Cognivia is thrilled to announce that Dominique Demolle, CEO of Cognivia, has been cordially invited to participate in a distinguished panel discussion titled “Novel Quantitative Analysis Method to Address Placebo Effects in CNS Trials.” This event will be held by chairs, Dr. Danièle Laverdure-Dupont, PhD and Dr. Eduard Vieta, PhD. Dr. Demolle will join eminent experts, including Dr. Fabrizio Benedetti, MD, and Dr. Anzalee Khan, PhD, Manuel Montoya, MSc, Khadija Rantell, PhD, Dawn Nelligan, PhD.
The objective of this captivating panel discussion is to delve into the perplexing challenge posed by large effects of the placebo response in CNS (Central Nervous System) trials, which often obscure the true pharmacological effects of active compounds. These obscured effects frequently result in high clinical trial failures. Recognizing the pressing need for innovative solutions, the session aims to evaluate the scientific validity and regulatory applicability of groundbreaking analytical approaches designed to mitigate the outcome variability associated with individual levels of placebo responsiveness.
Recent advances have revealed associations between patients’ baseline characteristics and placebo effects in clinical trials. Artificial intelligence (AI) and machine learning methods have been harnessed to amalgamate these factors into composite covariates, offering precise predictions of placebo responsiveness.

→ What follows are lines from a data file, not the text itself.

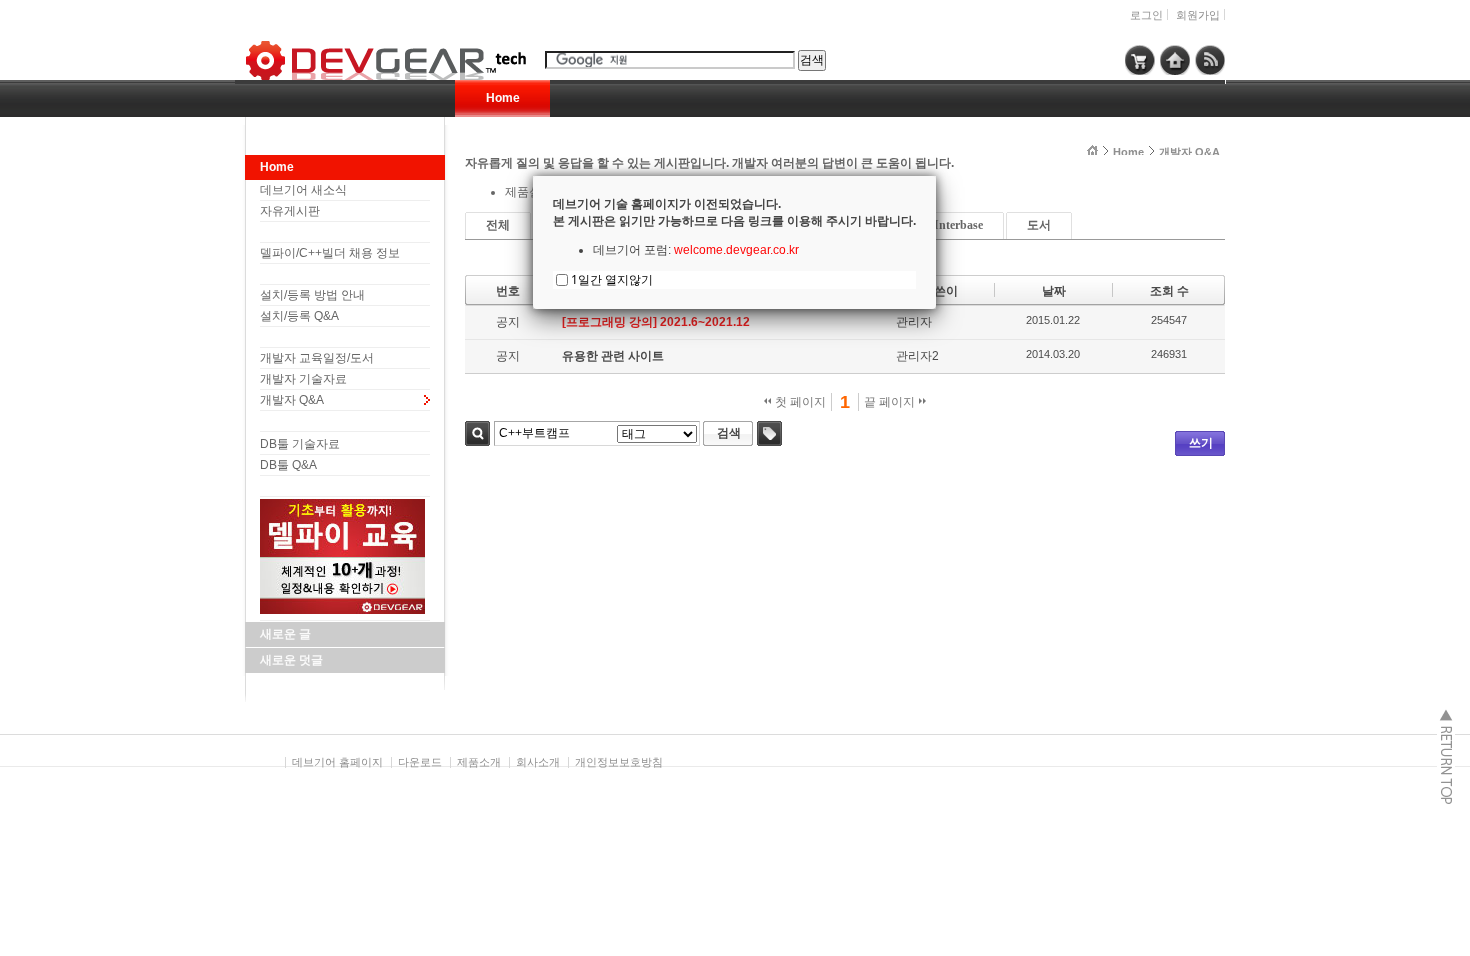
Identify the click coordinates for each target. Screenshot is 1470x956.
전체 (498, 225)
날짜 (1054, 291)
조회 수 (1169, 291)
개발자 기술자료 (303, 379)
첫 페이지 (799, 402)
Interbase (958, 225)
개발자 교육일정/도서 (317, 358)
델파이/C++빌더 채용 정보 (330, 253)
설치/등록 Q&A (299, 316)
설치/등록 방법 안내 (312, 295)
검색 (477, 433)
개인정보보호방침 (619, 762)
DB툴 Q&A (288, 465)
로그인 (1146, 15)
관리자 (914, 322)
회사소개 (538, 762)
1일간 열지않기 (612, 279)
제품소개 (479, 762)
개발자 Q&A (292, 400)
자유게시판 (290, 211)
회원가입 (1198, 15)
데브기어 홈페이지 (337, 762)
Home (503, 98)
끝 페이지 (891, 402)
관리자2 (917, 356)
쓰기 (1201, 443)
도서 (1039, 225)
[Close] (936, 176)
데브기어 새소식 (303, 190)
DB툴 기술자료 (300, 444)
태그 (769, 433)
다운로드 (420, 762)
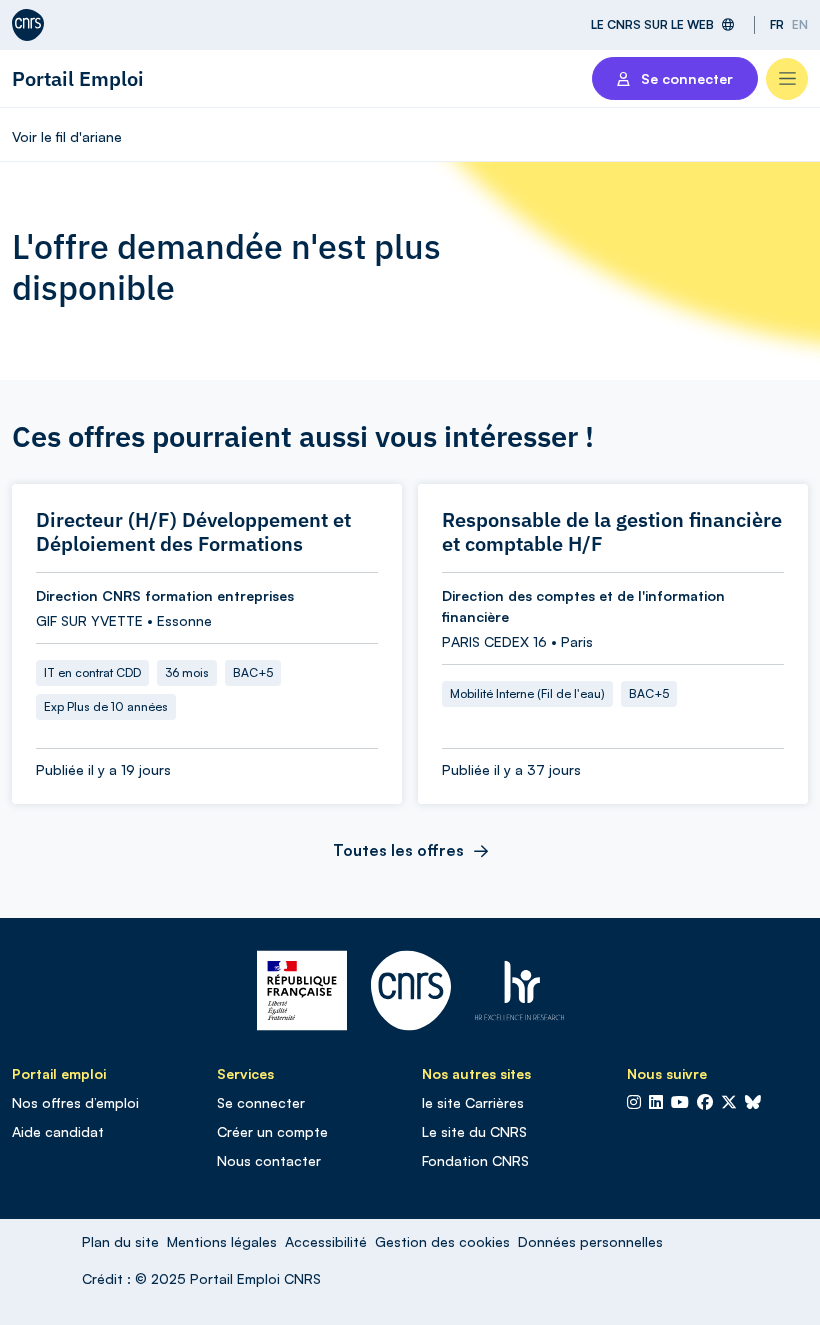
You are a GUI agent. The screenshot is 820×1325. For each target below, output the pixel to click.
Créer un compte (272, 1131)
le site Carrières (473, 1102)
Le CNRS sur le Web (652, 24)
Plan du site (120, 1241)
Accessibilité (326, 1241)
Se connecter (261, 1102)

This pioneering approach, incorporating AI and machine learning, is poised to elucidate the variability associated with individual levels of placebo responses, ultimately leading to reduced residual variance and heightened statistical power in assessing treatment efficacy.
The session will include an exploration of the psychological and neurobiological drivers of placebo effects in clinical trials, and their key contribution to the variability resulting from the Placebo response. Real-world results obtained through this approach will be presented, offering tangible applications, while regulatory perspectives on the acceptability of implementation in registrational trials will be discussed.
Cognivia is at the forefront of innovative solutions in clinical trial analysis, and Dr. Dominique Demolle’s participation in this discussion exemplifies our commitment to advancing the field. We look forward to your attendance and engagement at this insightful event.